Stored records
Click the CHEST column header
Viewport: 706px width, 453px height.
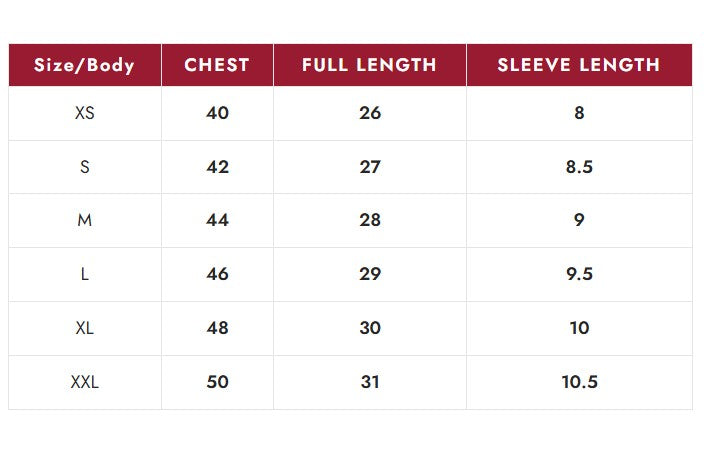[x=217, y=65]
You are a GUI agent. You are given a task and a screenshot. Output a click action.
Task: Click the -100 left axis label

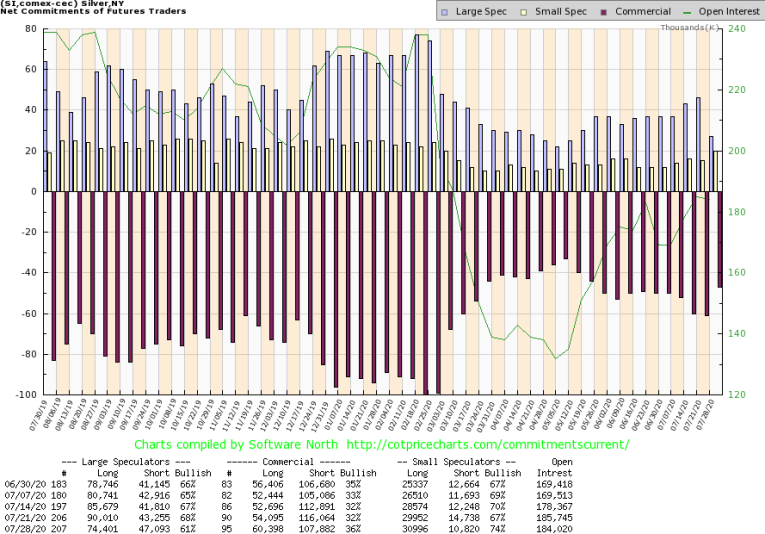[x=23, y=395]
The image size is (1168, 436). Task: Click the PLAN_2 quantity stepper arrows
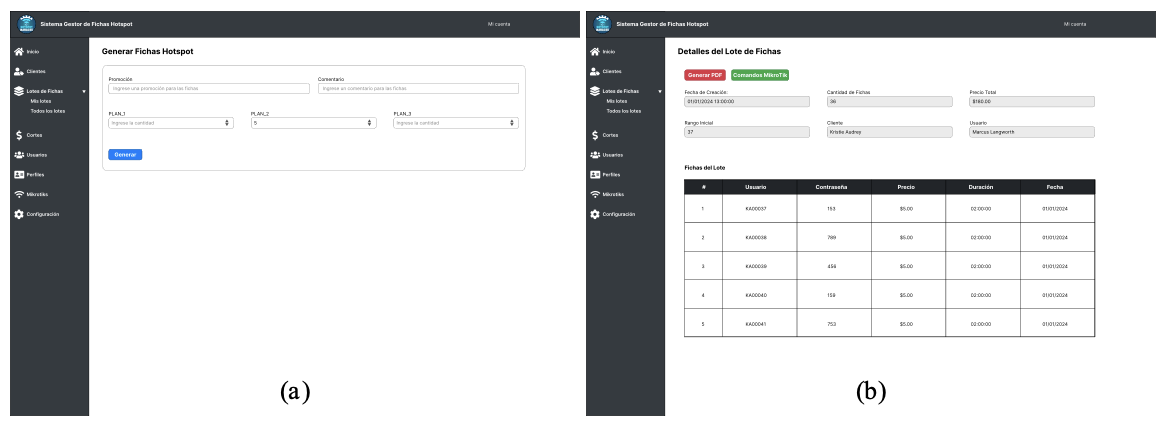371,123
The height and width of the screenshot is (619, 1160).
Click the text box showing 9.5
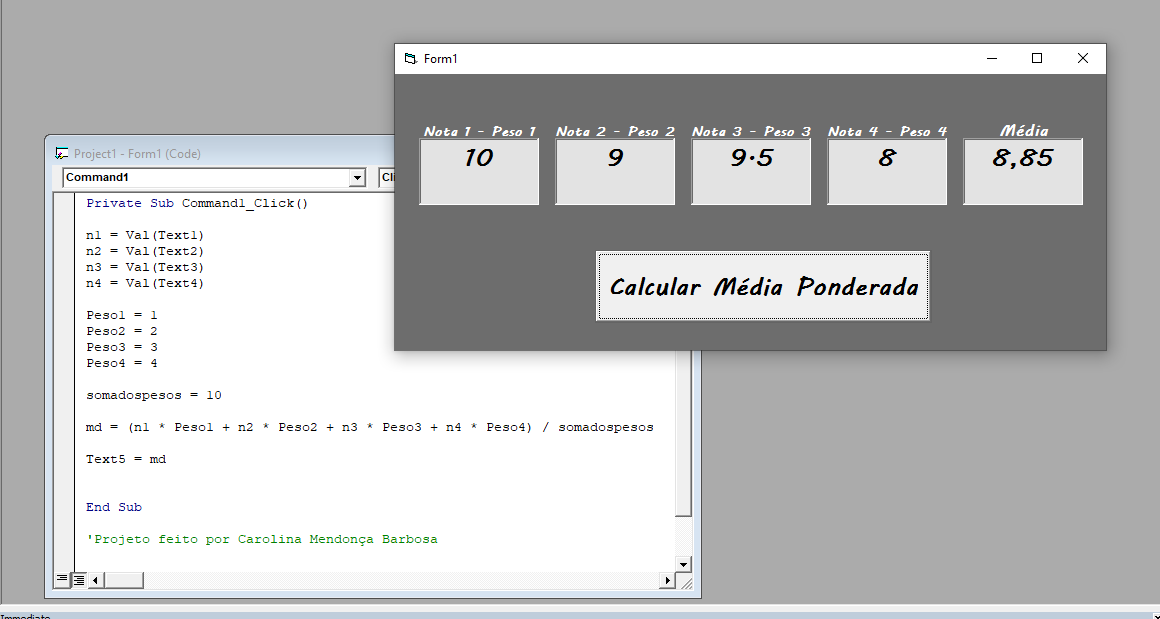(x=751, y=172)
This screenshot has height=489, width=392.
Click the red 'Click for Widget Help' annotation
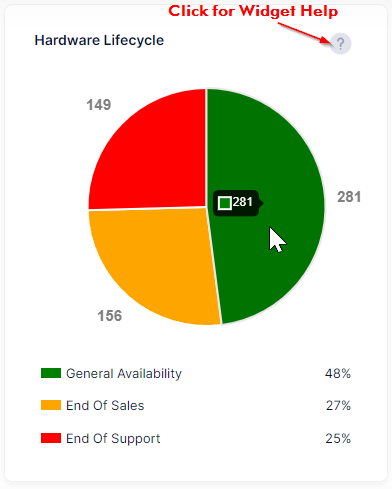coord(253,11)
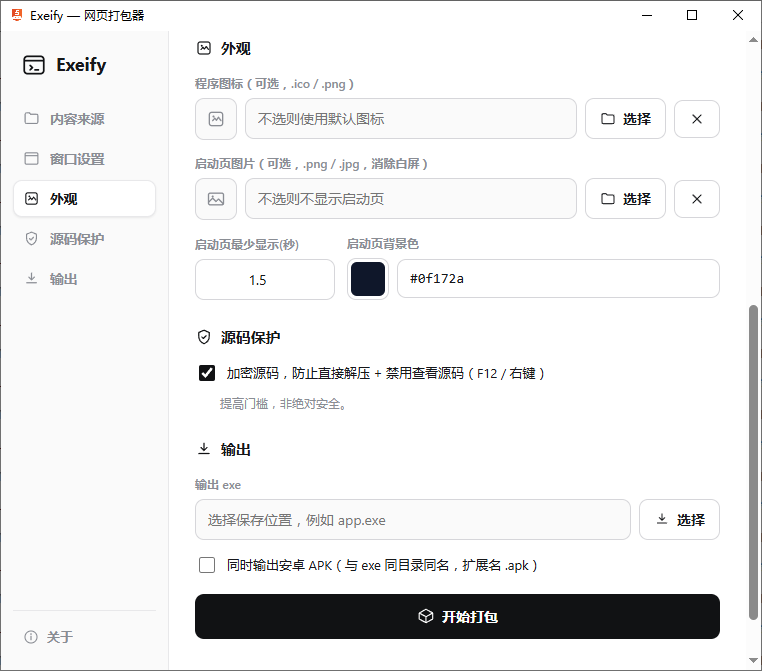
Task: Choose a program icon file via 选择
Action: click(625, 119)
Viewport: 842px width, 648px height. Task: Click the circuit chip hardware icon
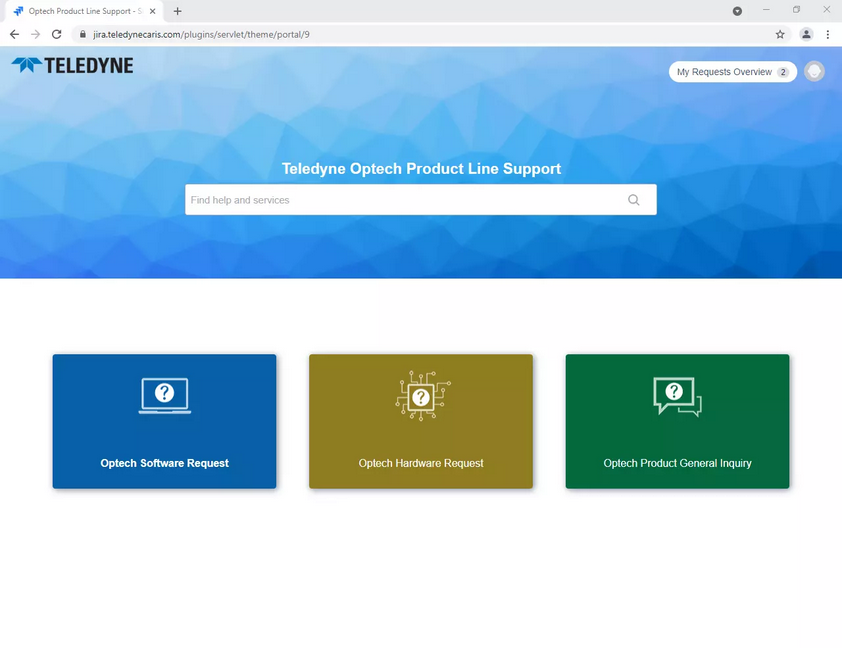point(422,396)
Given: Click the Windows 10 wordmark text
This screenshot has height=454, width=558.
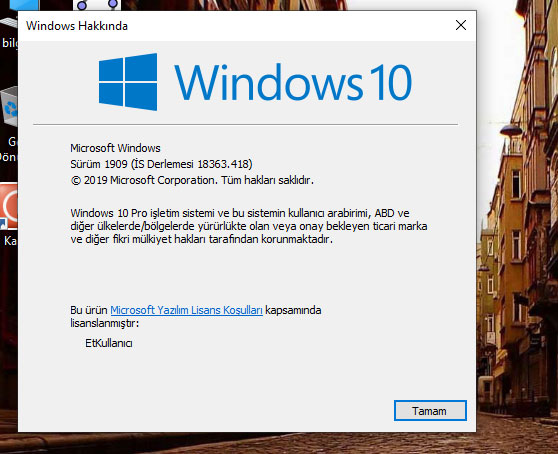Looking at the screenshot, I should [x=293, y=83].
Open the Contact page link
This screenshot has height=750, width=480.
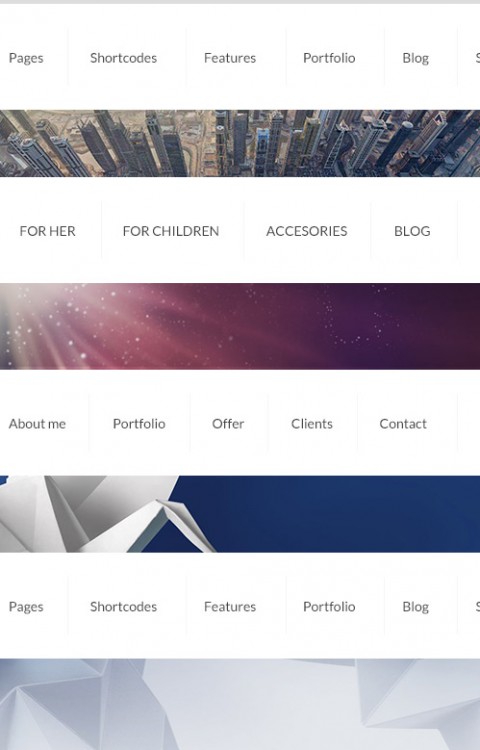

▶ [TO DO] Please reproduce exactly, and nothing more, the lines from the one containing "The height and" through the last line of the entries, both included; pictures stay out.

▶ [WORKED SOLUTION]
The height and width of the screenshot is (619, 1160).
Click the text box showing 9.5
(x=751, y=172)
This screenshot has height=489, width=392.
Click the red 'Click for Widget Help' annotation
coord(253,11)
Task: Choose a program icon file via 选择
Action: click(625, 119)
Viewport: 842px width, 648px height. Task: Click the circuit chip hardware icon
point(422,396)
Given: Click the Windows 10 wordmark text
This screenshot has height=454, width=558.
Looking at the screenshot, I should [x=293, y=83].
Open the Contact page link
This screenshot has height=750, width=480.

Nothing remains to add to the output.